Over time, their laughter stopped stinging the way it once had. The whispers, "He's poor," "Don't sit with him," "He smells like oil", turned into background noise. The hurt dulled into a quiet, constant ache that he learned to carry without showing it. Eventually, Edward stopped expecting kindness. He had come to understand his place in this so-called society, somewhere beneath everyone else, unseen and unworthy.

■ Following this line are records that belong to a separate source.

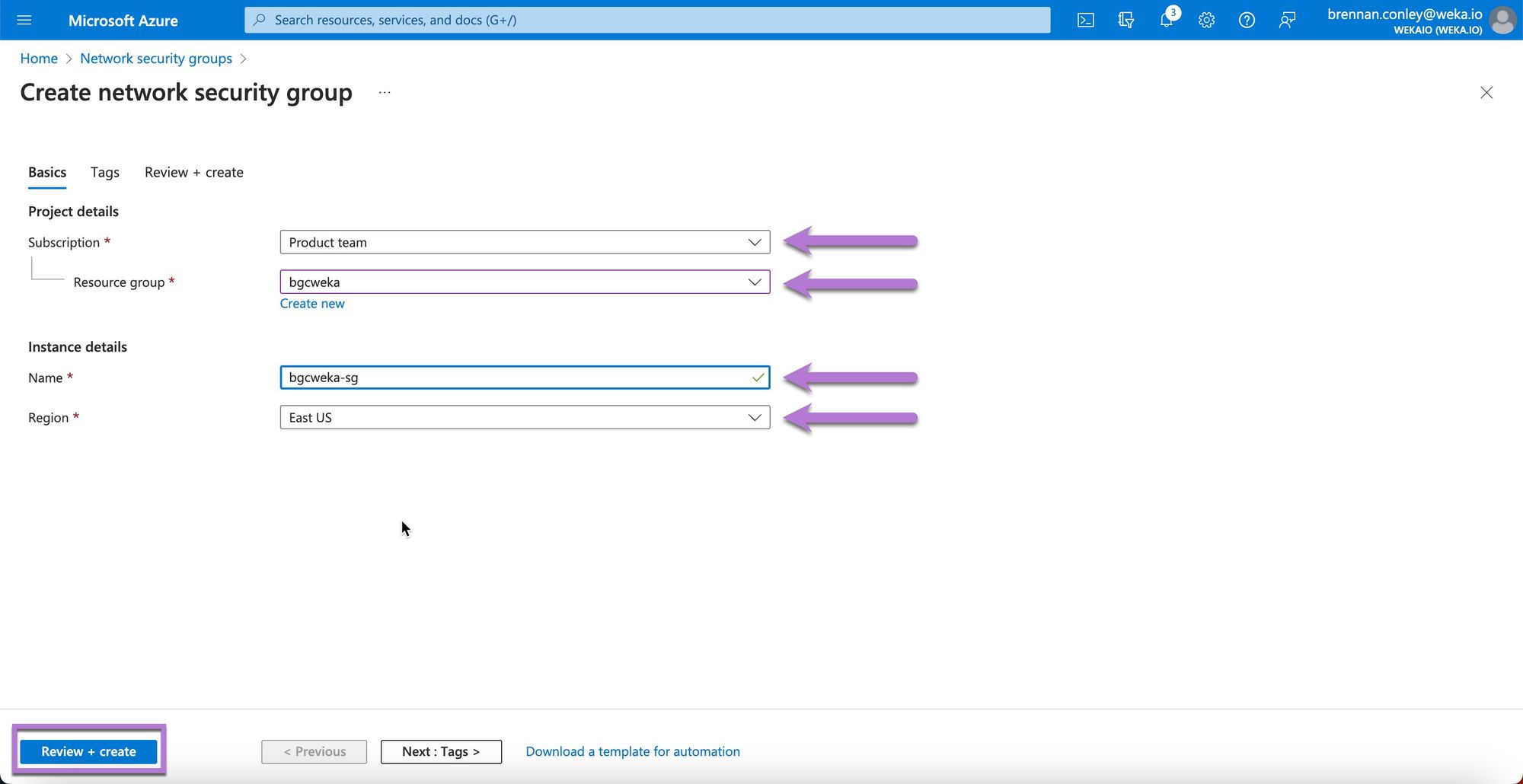
Task: Open the Help question mark menu
Action: (x=1247, y=20)
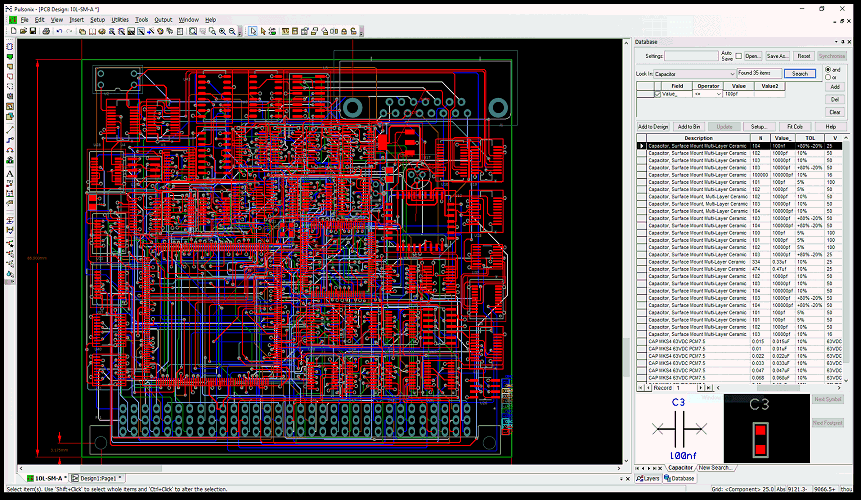This screenshot has height=500, width=861.
Task: Open the Layers panel icon tab
Action: [647, 479]
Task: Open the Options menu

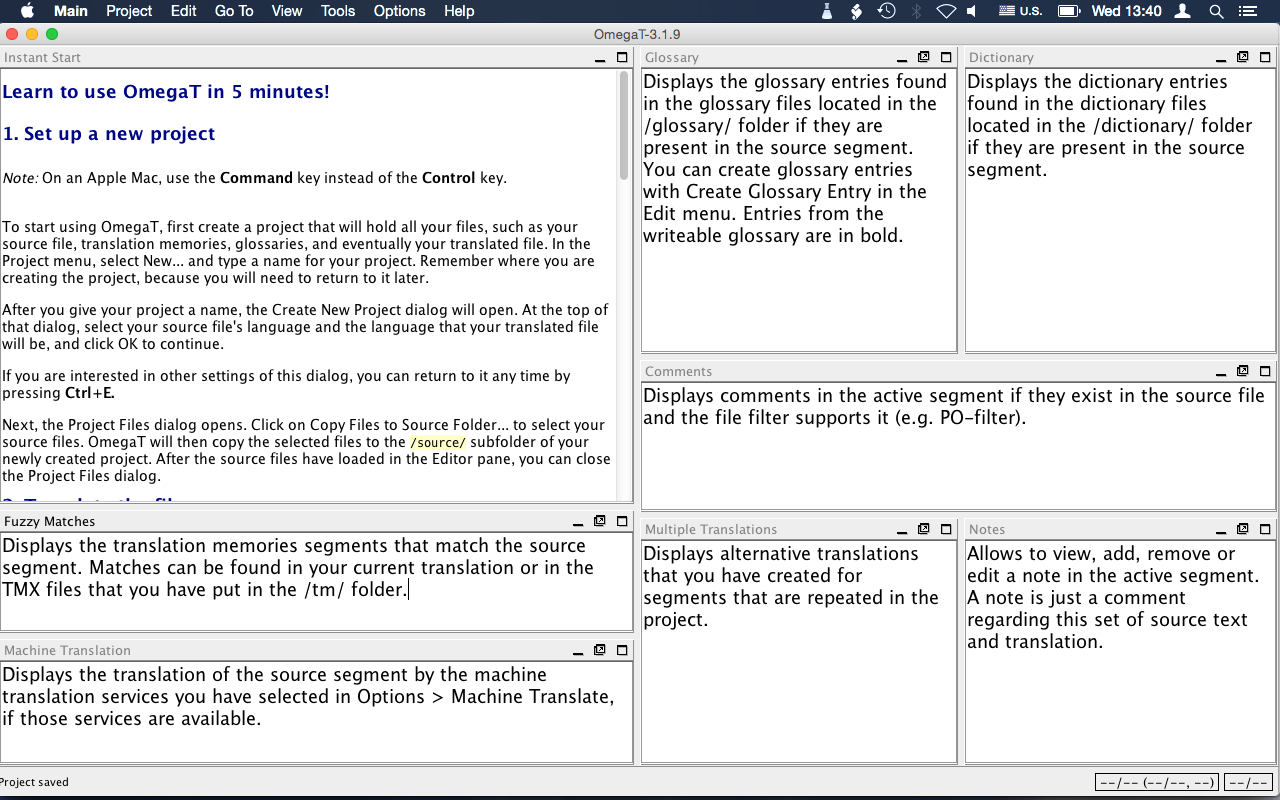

One afternoon, sitting alone under a half-dead tree, Edward watched a boy about his age unwrap a candy beside his father. The boy's laughter rang across the park, bright and free, while his father tousled his hair affectionately. The sight twisted something inside Edward's chest, not jealousy exactly, but hunger.
"I want that candy…" he murmured to himself, his voice small and trembling with something he didn't fully understand. "I want to know how it tastes…"
No one heard him. No one ever did.
Just then, a bright red ball rolled across the grass and stopped near his feet. Edward blinked, startled. For a fleeting moment, he imagined it was a chance, a reason for another child to speak to him, maybe even thank him. He picked it up carefully, brushing the dirt off its surface.
A group of boys ran toward him, their faces twisted with irritation. The one leading them, tall, dressed in a crisp white shirt, stopped in front of Edward, his expression sharp and condescending.
"How dare you touch my ball with your dirty hands!" the boy spat.
Before Edward could respond, the ball was yanked from his grasp. He looked down at his now-empty hands, the warmth of the ball replaced by the cold air and humiliation.
"S-sorry," he stammered softly, eyes fixed on the ground. "But my hands are clean… I just--"
The boy didn't let him finish. The slap came so fast that Edward barely saw it, a sharp crack that left his cheek burning. He staggered back, stunned, his small body trembling.
"Don't talk back," the boy sneered. "You're poor. Understand?"
The words fell heavy, final. Edward stood there, silent. His throat tightened, his eyes filled, but no tears fell. Around him, the other children laughed, their faces a blur of cruelty and privilege.
He said nothing, because there was no one to defend him, no father waiting nearby to take his side. Only silence, stretching wide and endless, like a shadow that would follow him for years to come.